An example of a use of PDC cutters is in a rock bit for earth formation drilling as disclosed in U.S. Pat. No. 5,186,268. FIG. 1 from that patent shows a cross section of a rotary drill bit having a bit body 10. A lower face of the bit body 10 is formed with a plurality of blades (blade 22 is shown in FIG. 1) that extend generally outwardly away from a rotational axis 15 of the drill bit. A plurality of PDC cutters 26 are disposed side by side along the length of each blade. The number of PDC cutters 26 carried by each blade may vary. The PDC cutters 26 are brazed to a stud-like carrier, which may also be formed from tungsten carbide, and is received and secured within a socket in the respective blade.
When drilling a typical well, a PDC bit is run on the end of a bottom hole assembly (BHA) and the PDC bit drills a wellbore with a selected diameter. However, there are limitations on the diameter of a wellbore that may be drilled with a conventional drill bit. For example, a wellbore may comprise steel casing that has already been set in the well. Therefore, the diameter of the drill bit attached to the BHA is limited by a “pass-though” diameter (e.g., a minimum required diameter through which the drill bit may pass, such as the internal diameter of the steel casing). Accordingly, several attempts have been made to design drill bits and downhole tools that can effectively “drill out” or “underream” a wellbore below, for example, casing that has been set in the wellbore.
Prior art underreamers are typically separate tools that are run into the wellbore in a separate trip. These underreamers require that the BHA (e.g., the BHA with the drill bit) be brought to the surface and exchanged with an underreaming BHA. This is a costly operation because of the time required to make an additional trip in and out of the well to exchange the standard BHA for the underreaming BHA, especially in offshore operations.

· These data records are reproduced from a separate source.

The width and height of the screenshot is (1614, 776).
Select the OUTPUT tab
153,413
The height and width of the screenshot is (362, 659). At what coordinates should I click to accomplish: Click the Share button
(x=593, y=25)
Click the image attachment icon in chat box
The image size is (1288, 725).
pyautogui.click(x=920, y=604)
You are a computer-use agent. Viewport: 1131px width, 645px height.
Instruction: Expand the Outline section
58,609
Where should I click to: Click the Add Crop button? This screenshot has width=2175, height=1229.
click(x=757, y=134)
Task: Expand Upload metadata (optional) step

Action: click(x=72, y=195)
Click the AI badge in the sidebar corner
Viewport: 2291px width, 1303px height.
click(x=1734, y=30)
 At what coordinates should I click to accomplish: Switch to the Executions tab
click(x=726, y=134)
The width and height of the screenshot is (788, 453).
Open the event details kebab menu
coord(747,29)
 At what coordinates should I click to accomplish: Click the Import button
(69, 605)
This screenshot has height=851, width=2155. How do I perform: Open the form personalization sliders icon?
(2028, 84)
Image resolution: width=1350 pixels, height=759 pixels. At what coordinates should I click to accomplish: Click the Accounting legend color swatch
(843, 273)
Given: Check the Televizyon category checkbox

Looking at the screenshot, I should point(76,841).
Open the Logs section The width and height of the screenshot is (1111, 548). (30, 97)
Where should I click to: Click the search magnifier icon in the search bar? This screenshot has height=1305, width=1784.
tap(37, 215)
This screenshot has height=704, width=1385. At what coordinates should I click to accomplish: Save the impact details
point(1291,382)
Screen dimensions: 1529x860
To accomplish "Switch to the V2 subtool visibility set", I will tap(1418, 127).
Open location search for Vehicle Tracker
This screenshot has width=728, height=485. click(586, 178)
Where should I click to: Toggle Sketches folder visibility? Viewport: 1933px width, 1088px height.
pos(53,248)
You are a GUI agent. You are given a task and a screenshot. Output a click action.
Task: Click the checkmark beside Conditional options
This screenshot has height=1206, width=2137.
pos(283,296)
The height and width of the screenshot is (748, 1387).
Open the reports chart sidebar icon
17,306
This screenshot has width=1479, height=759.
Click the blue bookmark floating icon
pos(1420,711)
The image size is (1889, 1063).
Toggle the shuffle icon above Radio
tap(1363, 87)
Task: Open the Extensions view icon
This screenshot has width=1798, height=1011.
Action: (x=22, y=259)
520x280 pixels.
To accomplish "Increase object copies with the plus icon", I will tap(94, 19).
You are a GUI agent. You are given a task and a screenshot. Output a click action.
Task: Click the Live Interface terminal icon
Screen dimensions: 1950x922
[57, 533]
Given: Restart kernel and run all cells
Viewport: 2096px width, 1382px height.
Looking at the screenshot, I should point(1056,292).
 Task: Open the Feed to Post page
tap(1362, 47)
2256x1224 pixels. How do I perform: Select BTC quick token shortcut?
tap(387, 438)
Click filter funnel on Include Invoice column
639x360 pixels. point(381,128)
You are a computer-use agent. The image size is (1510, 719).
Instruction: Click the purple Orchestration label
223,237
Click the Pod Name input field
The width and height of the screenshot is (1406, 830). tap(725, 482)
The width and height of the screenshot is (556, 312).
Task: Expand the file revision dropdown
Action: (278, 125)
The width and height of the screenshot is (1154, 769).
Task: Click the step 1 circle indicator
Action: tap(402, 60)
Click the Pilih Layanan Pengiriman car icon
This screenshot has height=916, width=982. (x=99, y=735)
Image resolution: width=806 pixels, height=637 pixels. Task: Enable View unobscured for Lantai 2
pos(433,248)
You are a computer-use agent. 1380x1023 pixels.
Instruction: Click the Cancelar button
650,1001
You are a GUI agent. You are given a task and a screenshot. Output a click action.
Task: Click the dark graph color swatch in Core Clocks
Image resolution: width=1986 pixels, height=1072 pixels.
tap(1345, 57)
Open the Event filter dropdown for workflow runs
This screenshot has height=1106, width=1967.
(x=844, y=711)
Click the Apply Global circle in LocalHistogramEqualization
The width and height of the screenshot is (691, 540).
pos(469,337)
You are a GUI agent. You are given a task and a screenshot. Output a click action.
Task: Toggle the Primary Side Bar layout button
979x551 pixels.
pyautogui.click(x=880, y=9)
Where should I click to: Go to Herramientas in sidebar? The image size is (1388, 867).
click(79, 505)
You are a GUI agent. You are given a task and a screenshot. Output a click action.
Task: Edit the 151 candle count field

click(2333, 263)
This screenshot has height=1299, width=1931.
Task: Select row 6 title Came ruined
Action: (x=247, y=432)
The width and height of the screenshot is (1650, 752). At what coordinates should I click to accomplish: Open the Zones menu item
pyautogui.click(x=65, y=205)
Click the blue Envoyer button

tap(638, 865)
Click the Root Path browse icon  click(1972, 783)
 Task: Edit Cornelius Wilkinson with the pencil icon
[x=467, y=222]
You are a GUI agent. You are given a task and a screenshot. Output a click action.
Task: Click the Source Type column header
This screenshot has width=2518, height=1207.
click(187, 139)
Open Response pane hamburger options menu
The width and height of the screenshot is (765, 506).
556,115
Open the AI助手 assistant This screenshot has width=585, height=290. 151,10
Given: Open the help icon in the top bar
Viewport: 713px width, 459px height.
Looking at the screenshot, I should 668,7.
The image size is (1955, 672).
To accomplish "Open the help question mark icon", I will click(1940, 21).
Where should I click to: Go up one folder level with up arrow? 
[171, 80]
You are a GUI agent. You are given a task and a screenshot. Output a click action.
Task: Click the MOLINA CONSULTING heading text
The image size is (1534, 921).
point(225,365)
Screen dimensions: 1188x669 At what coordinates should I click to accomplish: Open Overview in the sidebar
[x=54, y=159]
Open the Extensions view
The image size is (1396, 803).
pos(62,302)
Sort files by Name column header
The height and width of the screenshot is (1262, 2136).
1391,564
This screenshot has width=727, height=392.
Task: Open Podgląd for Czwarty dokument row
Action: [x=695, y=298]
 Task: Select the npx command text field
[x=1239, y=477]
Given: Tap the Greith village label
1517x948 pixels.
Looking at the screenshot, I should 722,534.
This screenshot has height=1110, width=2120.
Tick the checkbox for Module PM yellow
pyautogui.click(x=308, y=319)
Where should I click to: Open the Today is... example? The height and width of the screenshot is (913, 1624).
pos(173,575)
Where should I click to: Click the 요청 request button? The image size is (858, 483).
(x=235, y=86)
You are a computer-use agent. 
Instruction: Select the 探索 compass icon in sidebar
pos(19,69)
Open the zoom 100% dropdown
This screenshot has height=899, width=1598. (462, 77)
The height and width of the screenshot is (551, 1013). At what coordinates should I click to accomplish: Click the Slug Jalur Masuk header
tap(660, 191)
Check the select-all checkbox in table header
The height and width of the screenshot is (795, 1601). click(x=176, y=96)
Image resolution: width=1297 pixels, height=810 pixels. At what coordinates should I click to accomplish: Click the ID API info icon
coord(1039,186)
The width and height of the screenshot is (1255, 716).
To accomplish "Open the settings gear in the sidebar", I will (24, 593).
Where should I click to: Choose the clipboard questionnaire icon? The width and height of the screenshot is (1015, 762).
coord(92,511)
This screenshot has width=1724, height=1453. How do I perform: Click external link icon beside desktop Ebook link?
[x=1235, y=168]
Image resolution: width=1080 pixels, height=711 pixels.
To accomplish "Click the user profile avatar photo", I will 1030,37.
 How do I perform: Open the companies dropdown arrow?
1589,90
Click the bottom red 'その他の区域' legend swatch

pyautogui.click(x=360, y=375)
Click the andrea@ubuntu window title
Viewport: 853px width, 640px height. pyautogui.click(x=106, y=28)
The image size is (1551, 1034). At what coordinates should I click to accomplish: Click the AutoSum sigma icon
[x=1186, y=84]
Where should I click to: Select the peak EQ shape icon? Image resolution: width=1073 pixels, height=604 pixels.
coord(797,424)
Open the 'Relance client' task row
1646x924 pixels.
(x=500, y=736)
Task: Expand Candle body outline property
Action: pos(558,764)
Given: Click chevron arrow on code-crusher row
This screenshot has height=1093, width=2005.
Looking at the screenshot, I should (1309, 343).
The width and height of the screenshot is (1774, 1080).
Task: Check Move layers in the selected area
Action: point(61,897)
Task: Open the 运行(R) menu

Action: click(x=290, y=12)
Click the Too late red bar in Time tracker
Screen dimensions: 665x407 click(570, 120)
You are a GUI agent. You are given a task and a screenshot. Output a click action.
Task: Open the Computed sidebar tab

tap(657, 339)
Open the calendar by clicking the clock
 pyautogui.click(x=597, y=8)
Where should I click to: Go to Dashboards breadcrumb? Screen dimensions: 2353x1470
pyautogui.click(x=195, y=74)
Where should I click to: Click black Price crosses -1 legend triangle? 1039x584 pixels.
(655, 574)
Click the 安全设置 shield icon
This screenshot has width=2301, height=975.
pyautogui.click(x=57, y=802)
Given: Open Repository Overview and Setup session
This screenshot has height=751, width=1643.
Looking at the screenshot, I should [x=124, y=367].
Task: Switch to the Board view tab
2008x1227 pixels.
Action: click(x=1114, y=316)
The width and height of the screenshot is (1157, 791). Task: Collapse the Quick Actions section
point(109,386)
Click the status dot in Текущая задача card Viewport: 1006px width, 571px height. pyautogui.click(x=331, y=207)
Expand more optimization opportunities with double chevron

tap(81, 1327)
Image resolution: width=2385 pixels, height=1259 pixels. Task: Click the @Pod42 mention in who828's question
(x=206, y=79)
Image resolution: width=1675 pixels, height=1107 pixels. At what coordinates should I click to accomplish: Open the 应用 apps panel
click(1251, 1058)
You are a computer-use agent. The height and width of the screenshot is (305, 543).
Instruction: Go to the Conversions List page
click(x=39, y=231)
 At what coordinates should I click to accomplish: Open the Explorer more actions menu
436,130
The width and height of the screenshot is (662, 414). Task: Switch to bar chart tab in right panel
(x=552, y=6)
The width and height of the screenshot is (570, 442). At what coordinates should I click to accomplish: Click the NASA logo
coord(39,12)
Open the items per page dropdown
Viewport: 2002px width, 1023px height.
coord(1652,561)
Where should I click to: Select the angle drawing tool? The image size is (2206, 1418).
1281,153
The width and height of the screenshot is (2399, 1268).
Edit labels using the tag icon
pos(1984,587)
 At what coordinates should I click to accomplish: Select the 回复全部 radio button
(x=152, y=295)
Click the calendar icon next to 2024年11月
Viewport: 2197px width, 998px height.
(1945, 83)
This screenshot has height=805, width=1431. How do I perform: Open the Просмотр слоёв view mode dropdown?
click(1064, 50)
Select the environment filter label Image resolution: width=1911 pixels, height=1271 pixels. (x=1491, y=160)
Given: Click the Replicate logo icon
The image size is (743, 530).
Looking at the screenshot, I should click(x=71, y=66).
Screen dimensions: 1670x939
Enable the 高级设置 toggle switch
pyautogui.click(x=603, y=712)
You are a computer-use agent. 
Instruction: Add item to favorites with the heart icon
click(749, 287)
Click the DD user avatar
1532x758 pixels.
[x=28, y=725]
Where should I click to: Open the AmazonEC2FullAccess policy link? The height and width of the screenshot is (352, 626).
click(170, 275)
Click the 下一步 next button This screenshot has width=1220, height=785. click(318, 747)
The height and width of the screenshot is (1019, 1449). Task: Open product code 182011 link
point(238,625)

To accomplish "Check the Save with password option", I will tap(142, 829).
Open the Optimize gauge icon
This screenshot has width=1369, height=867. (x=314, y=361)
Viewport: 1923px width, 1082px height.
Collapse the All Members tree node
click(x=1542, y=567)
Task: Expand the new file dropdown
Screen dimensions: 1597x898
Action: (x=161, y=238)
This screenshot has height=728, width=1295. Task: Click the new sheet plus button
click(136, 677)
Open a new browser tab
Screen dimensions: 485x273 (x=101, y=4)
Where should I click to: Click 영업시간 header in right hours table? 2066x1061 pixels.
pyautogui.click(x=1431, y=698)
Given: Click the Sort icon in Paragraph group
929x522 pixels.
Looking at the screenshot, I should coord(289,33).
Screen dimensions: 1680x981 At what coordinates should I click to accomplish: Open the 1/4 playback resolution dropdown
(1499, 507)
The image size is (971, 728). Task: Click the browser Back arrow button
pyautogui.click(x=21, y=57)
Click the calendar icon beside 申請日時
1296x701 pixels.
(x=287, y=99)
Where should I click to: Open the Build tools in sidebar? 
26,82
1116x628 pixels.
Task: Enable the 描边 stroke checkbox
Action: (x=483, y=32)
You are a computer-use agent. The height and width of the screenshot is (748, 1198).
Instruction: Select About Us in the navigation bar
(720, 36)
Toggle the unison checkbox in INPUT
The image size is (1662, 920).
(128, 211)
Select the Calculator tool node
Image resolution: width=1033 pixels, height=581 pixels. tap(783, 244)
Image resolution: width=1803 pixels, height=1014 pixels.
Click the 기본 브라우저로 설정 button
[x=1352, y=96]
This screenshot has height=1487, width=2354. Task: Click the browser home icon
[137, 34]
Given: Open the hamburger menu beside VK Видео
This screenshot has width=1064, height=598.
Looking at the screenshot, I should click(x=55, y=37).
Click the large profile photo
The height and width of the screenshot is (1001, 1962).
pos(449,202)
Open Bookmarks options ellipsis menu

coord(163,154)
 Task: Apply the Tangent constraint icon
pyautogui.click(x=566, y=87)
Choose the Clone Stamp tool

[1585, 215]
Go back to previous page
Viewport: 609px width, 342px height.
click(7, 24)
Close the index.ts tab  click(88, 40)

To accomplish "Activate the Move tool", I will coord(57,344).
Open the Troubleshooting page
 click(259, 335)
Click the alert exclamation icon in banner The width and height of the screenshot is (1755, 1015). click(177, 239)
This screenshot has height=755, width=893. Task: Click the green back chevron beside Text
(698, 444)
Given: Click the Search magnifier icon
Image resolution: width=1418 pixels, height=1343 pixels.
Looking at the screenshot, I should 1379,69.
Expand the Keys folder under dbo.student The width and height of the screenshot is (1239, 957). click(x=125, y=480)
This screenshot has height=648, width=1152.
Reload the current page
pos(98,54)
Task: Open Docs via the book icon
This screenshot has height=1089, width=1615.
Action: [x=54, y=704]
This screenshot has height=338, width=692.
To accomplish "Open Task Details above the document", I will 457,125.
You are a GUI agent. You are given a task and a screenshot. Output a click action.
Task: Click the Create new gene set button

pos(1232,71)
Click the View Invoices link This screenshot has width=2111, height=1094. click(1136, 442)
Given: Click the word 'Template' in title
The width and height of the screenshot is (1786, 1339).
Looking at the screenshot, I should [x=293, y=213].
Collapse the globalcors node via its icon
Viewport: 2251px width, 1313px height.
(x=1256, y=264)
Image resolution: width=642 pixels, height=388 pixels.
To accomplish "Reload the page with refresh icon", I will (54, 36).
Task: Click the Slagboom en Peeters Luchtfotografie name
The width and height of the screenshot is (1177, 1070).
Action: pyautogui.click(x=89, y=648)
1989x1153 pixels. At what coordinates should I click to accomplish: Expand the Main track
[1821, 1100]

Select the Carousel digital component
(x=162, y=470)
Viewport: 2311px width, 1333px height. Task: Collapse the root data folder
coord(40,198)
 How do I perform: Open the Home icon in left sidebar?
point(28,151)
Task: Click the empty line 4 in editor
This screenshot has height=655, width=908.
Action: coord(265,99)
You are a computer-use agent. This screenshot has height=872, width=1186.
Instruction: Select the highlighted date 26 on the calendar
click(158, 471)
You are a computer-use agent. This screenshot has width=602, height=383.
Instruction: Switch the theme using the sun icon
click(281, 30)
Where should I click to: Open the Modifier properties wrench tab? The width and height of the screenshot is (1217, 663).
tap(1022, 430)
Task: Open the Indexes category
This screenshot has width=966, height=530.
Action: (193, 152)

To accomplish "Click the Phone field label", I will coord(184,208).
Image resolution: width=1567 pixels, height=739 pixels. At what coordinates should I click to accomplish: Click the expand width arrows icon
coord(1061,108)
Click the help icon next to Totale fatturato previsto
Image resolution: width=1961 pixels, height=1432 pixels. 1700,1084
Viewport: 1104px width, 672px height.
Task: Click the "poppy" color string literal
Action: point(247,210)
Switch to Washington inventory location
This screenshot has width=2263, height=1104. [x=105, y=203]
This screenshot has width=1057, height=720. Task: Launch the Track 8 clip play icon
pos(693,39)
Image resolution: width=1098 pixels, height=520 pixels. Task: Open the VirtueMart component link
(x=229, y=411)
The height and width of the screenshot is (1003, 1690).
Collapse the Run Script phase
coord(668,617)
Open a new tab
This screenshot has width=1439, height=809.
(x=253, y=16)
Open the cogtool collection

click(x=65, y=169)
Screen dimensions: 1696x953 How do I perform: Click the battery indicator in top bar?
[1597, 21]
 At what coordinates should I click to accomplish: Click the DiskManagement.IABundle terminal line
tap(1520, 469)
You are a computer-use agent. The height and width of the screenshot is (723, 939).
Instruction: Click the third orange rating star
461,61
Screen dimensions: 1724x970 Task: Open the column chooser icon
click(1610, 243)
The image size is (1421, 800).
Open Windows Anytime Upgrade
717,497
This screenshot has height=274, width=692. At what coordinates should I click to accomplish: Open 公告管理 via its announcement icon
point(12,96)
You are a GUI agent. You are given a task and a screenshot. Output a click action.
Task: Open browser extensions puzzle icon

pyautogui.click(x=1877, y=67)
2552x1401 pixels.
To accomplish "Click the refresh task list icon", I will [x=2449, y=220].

Accordingly, efforts have been made to design downhole tools that could be run into the wellbore on a standard BHA and effectively “underream while drilling.” Underreaming while drilling eliminates extra trips in and out of the wellbore and the associated rig downtime.
An example of such an attempt to develop an underreaming capable BHA is the development of the bi-center drill bit. A typical bi-center bit comprises a pilot section having an axis of rotation substantially coaxial with a rotational axis of the BHA. The bi-center bit also includes a reaming section, typically characterized by a blade arrangement that has a center of rotation that is offset from the rotational axis of the BHA. Rotation of the reaming section about the bit axis enables the bi-center bit to drill a larger diameter hole than would ordinarily be drilled by the gage diameter of the pilot bit section alone. Moreover, a particular advantage of the bi-center drill bit is that it has a pass-through diameter that is less than a drill diameter of the reaming section so that the bi-center bit can be passed through casing with a diameter smaller than a desired reamed diameter and then rotated so as to underream the formation beneath the casing. An example of a bi-center bit is shown in U.S. Pat. No. 6,039,131 issued to Beaton.
Another device that has been developed is the near-bit reamer. Near-bit reamers may be run into a wellbore with typical steerable BHAs, and the near-bit reamers are generally activated downhole by, for example, hydraulic pressure. When activated, a pressure differential is created between an internal diameter of the reamer and a wellbore annulus. The higher pressure inside the reamer activates pistons that radially displace a reamer cutting structure. The reamer cutting structure is typically symmetrical about a wellbore axis, including, for example, expandable pads that comprise cutting elements. The cutting elements are moved into contact with formations already drilled by the drill bit, and the near-bit reamer expands the diameter of the wellbore by a preselected amount defined by a drill diameter of the expanded reamer outing structure.
Prior art near-bit reamers generally include cutting structures that are fairly rudimentary in design. While PDC cutters are commonly used with near-bit reamers, the PDC cutters are generally arranged in a relatively simplistic fashion.
Therefore, it would be advantageous to produce near-bit reamer cutting structures that incorporate, for example, advanced cutting structures used on PDC drill bits.